O efeito "cabeça de borracha" foi obtido utilizando um carro sobre carris. O ator e o carro aproximam-se da câmara, que permanece imóvel. Isto cria um efeito "ampliado" quando o carrinho se aproxima da lente e vice versa, um efeito de diminuição quando se afasta da mesma.
The Man with the Rubber Head (1901) de Georges MélièsThe Cinémathèque française
Os filmes com truques de câmara permitiram a Méliès criar cenas no ecrã que não eram possíveis de recriar em palco: corpos esquartejados, achatados e explodidos; cortar a cabeça e os membros de alguém enquanto está vivo; duplicação, cortes de substituição, transformações, pessoas e objetos a levitar…
A Viagem à Lua
O ano de 1902 foi um dos anos mais prósperos de Méliès, altura em que criou o seu filme de referência, "A Viagem à Lua". Méliès recorreu a várias fontes de inspiração, incluindo as obras de Júlio Verne e H.G. Wells, parques e feiras de diversão, bem como operetas.
Trip to the Moon de Georges MélièsThe Cinémathèque française
As filmagens decorreram durante vários meses e foi necessário um financiamento muito avultado. A fita do filme media cerca de 260 metros (o que equivale a cerca de 13 minutos de duração) e incluía 30 cenas.
O filme continha as melhores e mais ambiciosas técnicas nunca antes vistas na história do cinema. O filme de Méliès tomou o mundo de assalto e, como consequência, foi bastante pirateado, especialmente nos EUA, o que forçou o cineasta a abrir uma sucursal para proteger a sua propriedade intelectual.
O declínio
O ano de 1908 representaria o ponto alto da carreira de Méliès, com a criação de mais de 50 filmes num único ano. No entanto, também marcou o início do fim do ilustre cineasta. Em 1912, criou os seus últimos 3 filmes, encomendados pela conceituada empresa de cinema Pathé. Os três filmes foram autênticos fracassos.

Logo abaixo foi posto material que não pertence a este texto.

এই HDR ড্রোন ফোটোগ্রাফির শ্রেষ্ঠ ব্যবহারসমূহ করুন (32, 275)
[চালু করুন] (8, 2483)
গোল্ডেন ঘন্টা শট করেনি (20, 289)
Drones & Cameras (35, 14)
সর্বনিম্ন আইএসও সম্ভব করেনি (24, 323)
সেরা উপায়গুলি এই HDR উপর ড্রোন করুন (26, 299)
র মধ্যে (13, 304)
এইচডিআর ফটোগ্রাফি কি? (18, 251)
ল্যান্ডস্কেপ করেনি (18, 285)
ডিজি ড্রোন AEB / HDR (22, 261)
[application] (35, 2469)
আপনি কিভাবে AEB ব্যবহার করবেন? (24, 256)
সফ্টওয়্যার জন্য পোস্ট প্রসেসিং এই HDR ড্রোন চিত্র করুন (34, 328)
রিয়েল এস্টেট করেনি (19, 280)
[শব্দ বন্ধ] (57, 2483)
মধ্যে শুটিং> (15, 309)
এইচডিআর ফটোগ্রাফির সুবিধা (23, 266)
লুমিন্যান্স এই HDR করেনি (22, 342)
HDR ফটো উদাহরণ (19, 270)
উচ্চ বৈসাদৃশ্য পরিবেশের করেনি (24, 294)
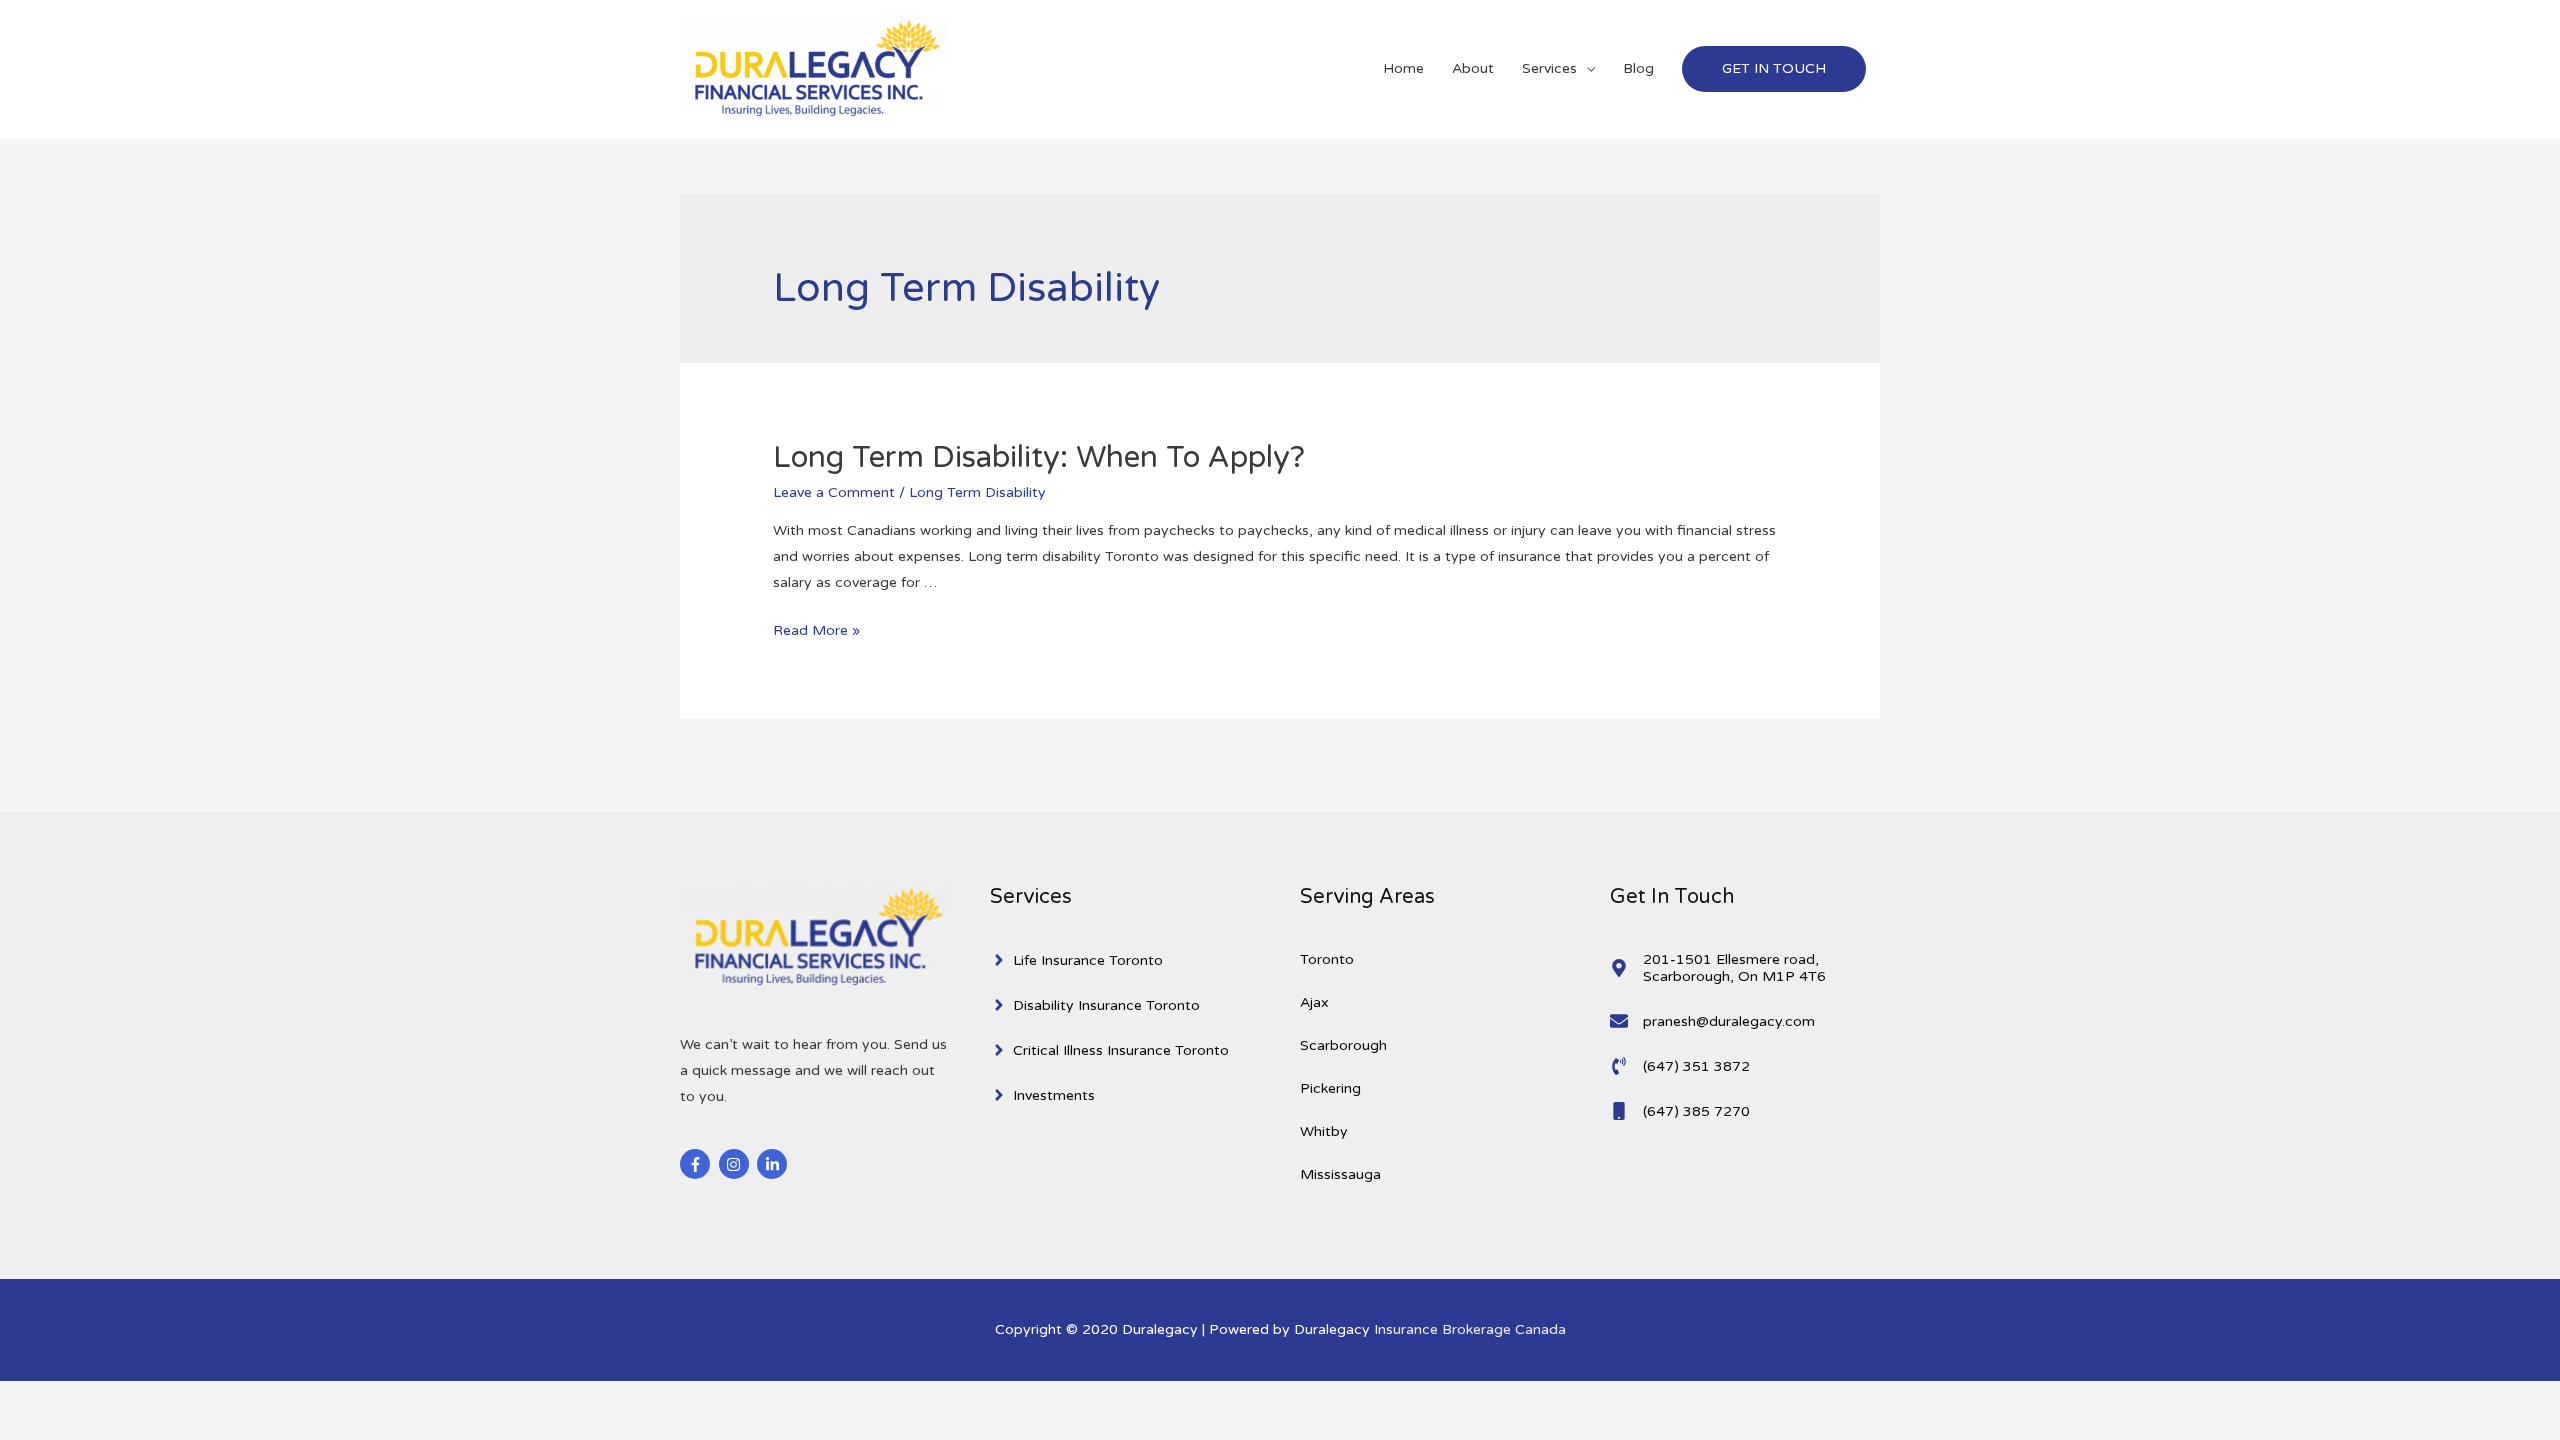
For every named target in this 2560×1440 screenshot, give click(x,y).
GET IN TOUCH (1774, 68)
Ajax (1314, 1002)
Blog (1638, 68)
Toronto (1327, 959)
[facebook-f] (697, 1164)
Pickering (1330, 1088)
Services (1549, 68)
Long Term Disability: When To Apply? (1039, 457)
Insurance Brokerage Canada (1470, 1329)
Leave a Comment (834, 492)
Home (1403, 68)
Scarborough (1343, 1045)
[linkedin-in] (774, 1164)
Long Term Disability (977, 492)
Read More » (816, 630)
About (1473, 68)
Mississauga (1340, 1174)
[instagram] (736, 1164)
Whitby (1324, 1131)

O público já não tinha qualquer interesse em ver contos de fadas; o realismo poético de Louis Feuillade prevalecia no grande ecrã; nos EUA, David W. Griffith estava a definir uma nova era de cinema a nível mundial e a Grande Guerra aproximava-se… Méliès nunca quis transformar a sua pequena empresa independente numa sociedade, enquanto que as empresas cinematográficas francesas Pathé, Gaumont e Éclair se tornavam em grandes instituições.
A queda
Em 1923, Méliès foi forçado a vender o seu estúdio de Montreuil ao não conseguir pagar as suas dívidas à empresa Pathé. Para se sustentar, o cineasta acabou por vender doces e brinquedos na estação de comboios de Montparnasse, em Paris. Acabou por ser redescoberto por um jornalista nessa estação e, em 1929, foi organizada uma gala em sua honra. Três anos mais tarde, Méliès e a sua esposa Jehanne d’Alcy, com quem casou em 1925, foram acolhidos num lar em Orly, propriedade da indústria cinematográfica. Méliès faleceu a 21 de janeiro de 1938, em Paris.
Um legado
As técnicas utilizadas por Méliès prefiguram os efeitos especiais modernos que são atualmente criados digitalmente. Os mestres de Hollywood nunca se esqueceram de Méliès e consideram o mágico de Montreuil aquele que abriu a caixa de Pandora. O filme Hugo (2011), realizado por Martin Scorsese, é o tributo mais recente a Méliès, assim como o mais espetacular.